2006年11月12日(日)「しんぶん赤旗」
“米は病気牛も流通”
BSE討論集会 ずさん対策を証言
「アメリカは、BSE(牛海綿状脳症)の病気牛も食肉流通からはずさない」。BSE討論集会が十一日、東京都内で開かれ、米国農務省の食肉検査官の内部告発を支援している同国弁護士のフェリシア・ネスターさんは、米国BSE対策のずさんさを訴えました。
日本では行政がBSE対策をとっていますが、アメリカでは食肉企業が中心です。と畜場での牛肉処理は一秒で六頭になり、「政府検査官が危ないと思っても、工場ラインを止める権限がない」とネスターさん。
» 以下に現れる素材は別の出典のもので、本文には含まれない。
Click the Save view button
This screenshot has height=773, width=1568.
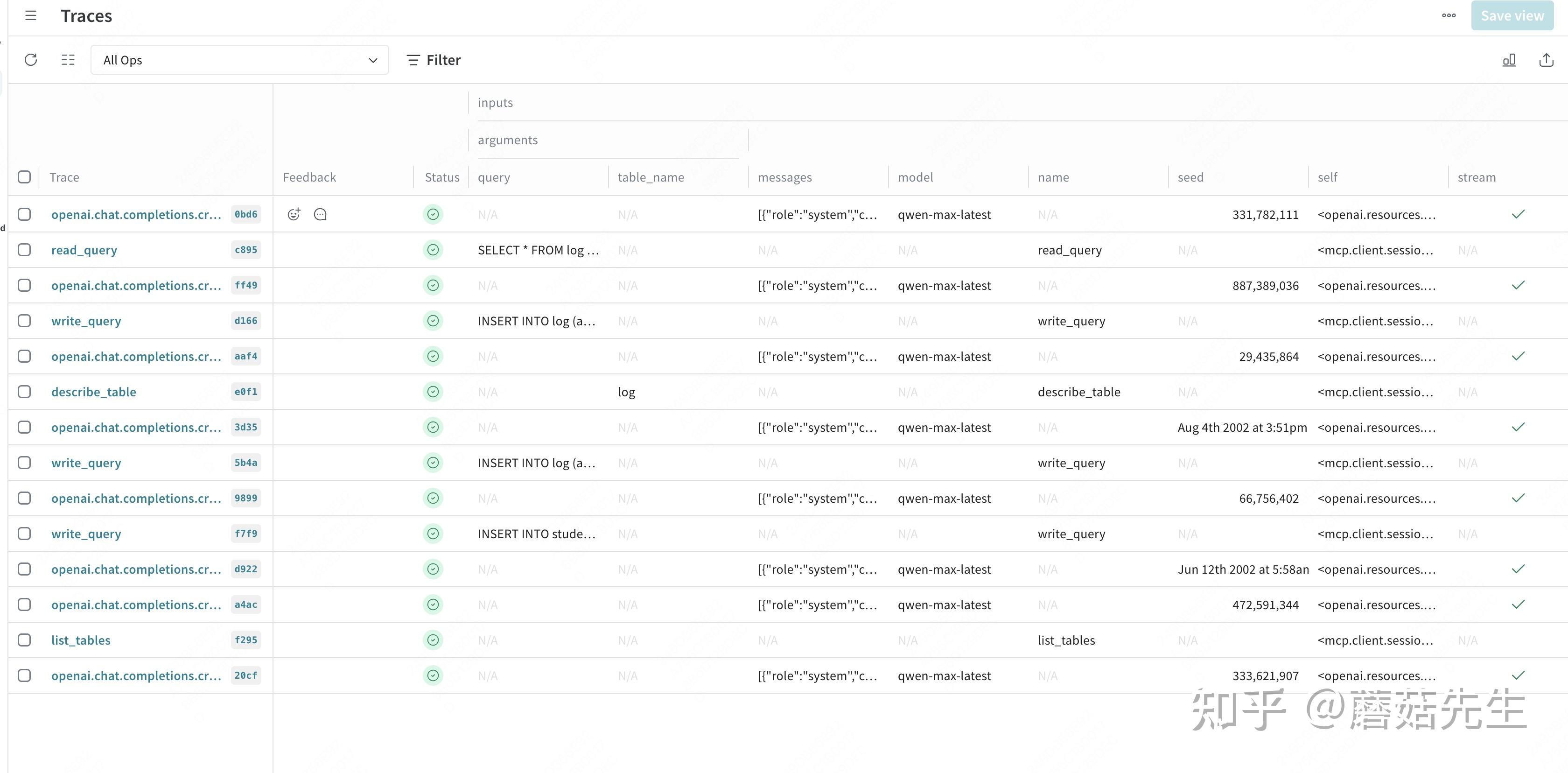click(1512, 16)
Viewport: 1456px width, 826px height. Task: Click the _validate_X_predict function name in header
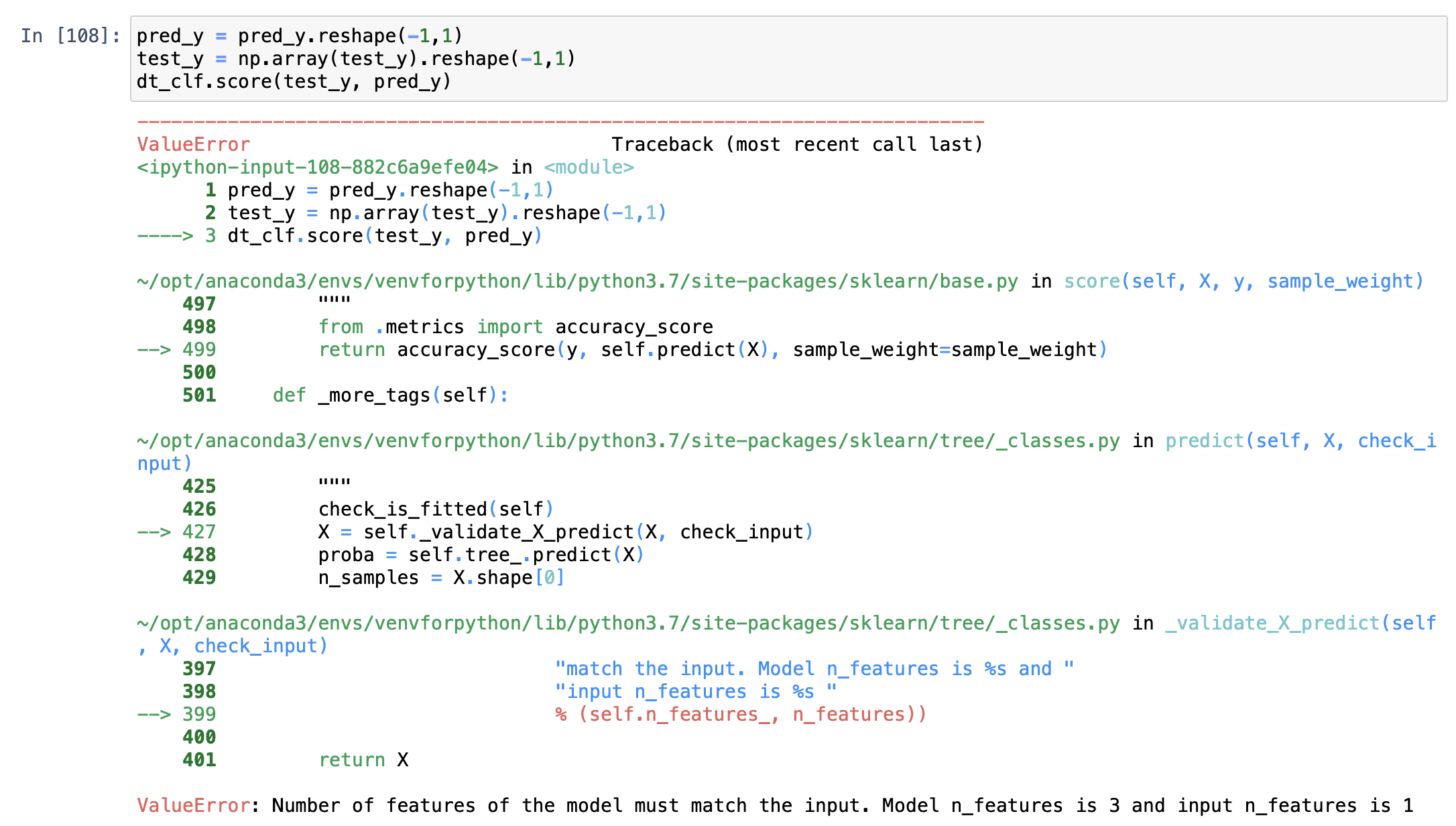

外国視察団には速度を落として丁寧な検査を見せるといい、「視察団が帰ったら元に戻す。(日本政府がいう)抜き打ち検査はありえない」と語ります。
米国産牛肉問題は、日本向け輸出解禁後にBSE危険部位の背骨が混入し、再再開後三カ月余で日本向け輸出が認められていない胸腺混入が発覚。ネスターさんは「大企業は移民労働者がほとんど。日本向け対策を徹底しようにも英語がわからない」とのべました。
講演者の金子清俊東京医科大教授(食品安全委員会プリオン専門調査会の前座長代理)は、米牛肉の科学的評価ができないまま、日本向け輸出プログラムの実行を仮定した答申を政府に利用された経緯を紹介、「アメリカと日本の安全基準が違う」と指摘しました。
集会は、全国食健連が主催しました。参加者は「霧が晴れた。同等なBSE対策を日本は求めるべきだ」との声をあげました。
米国のBSE対策違反が恒常的に発生していることは、日本共産党の紙智子参院議員事務所も『日本向け米国食肉処理施設におけるBSE違反記録』に調査結果をまとめ、解明しています。